| EXERCISE INSTRUCTIONS |
The reply should hold every record, copied exactly.

TASK DATA section start

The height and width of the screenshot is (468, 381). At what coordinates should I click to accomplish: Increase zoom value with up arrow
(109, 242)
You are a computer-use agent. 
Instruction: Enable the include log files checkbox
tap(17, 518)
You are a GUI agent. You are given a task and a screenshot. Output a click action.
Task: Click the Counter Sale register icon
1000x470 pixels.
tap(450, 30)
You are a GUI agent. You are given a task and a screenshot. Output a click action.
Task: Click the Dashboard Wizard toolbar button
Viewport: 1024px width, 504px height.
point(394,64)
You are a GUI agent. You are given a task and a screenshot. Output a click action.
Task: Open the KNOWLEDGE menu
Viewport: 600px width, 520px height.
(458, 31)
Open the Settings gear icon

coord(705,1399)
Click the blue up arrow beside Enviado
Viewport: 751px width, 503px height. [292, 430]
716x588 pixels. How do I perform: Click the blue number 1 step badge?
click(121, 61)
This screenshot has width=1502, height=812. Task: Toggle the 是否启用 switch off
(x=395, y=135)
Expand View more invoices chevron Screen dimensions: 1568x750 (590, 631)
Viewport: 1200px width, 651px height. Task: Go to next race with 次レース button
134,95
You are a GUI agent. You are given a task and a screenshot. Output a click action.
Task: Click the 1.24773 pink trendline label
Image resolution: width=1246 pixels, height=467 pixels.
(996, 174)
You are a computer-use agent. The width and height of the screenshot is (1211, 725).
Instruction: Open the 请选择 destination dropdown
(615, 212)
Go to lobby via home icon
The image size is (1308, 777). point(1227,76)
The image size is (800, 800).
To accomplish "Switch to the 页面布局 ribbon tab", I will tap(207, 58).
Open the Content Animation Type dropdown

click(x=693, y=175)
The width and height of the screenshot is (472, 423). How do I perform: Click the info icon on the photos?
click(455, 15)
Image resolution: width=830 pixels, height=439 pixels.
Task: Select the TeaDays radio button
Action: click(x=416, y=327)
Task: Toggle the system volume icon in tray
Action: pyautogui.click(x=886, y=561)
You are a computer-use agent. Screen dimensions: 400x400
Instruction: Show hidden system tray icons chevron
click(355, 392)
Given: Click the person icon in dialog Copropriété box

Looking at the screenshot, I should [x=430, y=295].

TASK DATA section end

| RESULT OF THE TASK |
The height and width of the screenshot is (468, 381). At what coordinates should I click to accomplish: Increase zoom value with up arrow
(109, 242)
You are a computer-use agent. 
Instruction: Enable the include log files checkbox
tap(17, 518)
You are a GUI agent. You are given a task and a screenshot. Output a click action.
Task: Click the Counter Sale register icon
1000x470 pixels.
tap(450, 30)
You are a GUI agent. You are given a task and a screenshot. Output a click action.
Task: Click the Dashboard Wizard toolbar button
Viewport: 1024px width, 504px height.
point(394,64)
You are a GUI agent. You are given a task and a screenshot. Output a click action.
Task: Open the KNOWLEDGE menu
Viewport: 600px width, 520px height.
(458, 31)
Open the Settings gear icon

coord(705,1399)
Click the blue up arrow beside Enviado
Viewport: 751px width, 503px height. [292, 430]
716x588 pixels. How do I perform: Click the blue number 1 step badge?
click(121, 61)
This screenshot has width=1502, height=812. Task: Toggle the 是否启用 switch off
(x=395, y=135)
Expand View more invoices chevron Screen dimensions: 1568x750 (590, 631)
Viewport: 1200px width, 651px height. Task: Go to next race with 次レース button
134,95
You are a GUI agent. You are given a task and a screenshot. Output a click action.
Task: Click the 1.24773 pink trendline label
Image resolution: width=1246 pixels, height=467 pixels.
(996, 174)
You are a computer-use agent. The width and height of the screenshot is (1211, 725).
Instruction: Open the 请选择 destination dropdown
(615, 212)
Go to lobby via home icon
The image size is (1308, 777). point(1227,76)
The image size is (800, 800).
To accomplish "Switch to the 页面布局 ribbon tab", I will tap(207, 58).
Open the Content Animation Type dropdown

click(x=693, y=175)
The width and height of the screenshot is (472, 423). How do I perform: Click the info icon on the photos?
click(455, 15)
Image resolution: width=830 pixels, height=439 pixels.
Task: Select the TeaDays radio button
Action: click(x=416, y=327)
Task: Toggle the system volume icon in tray
Action: pyautogui.click(x=886, y=561)
You are a computer-use agent. Screen dimensions: 400x400
Instruction: Show hidden system tray icons chevron
click(355, 392)
Given: Click the person icon in dialog Copropriété box

Looking at the screenshot, I should [x=430, y=295].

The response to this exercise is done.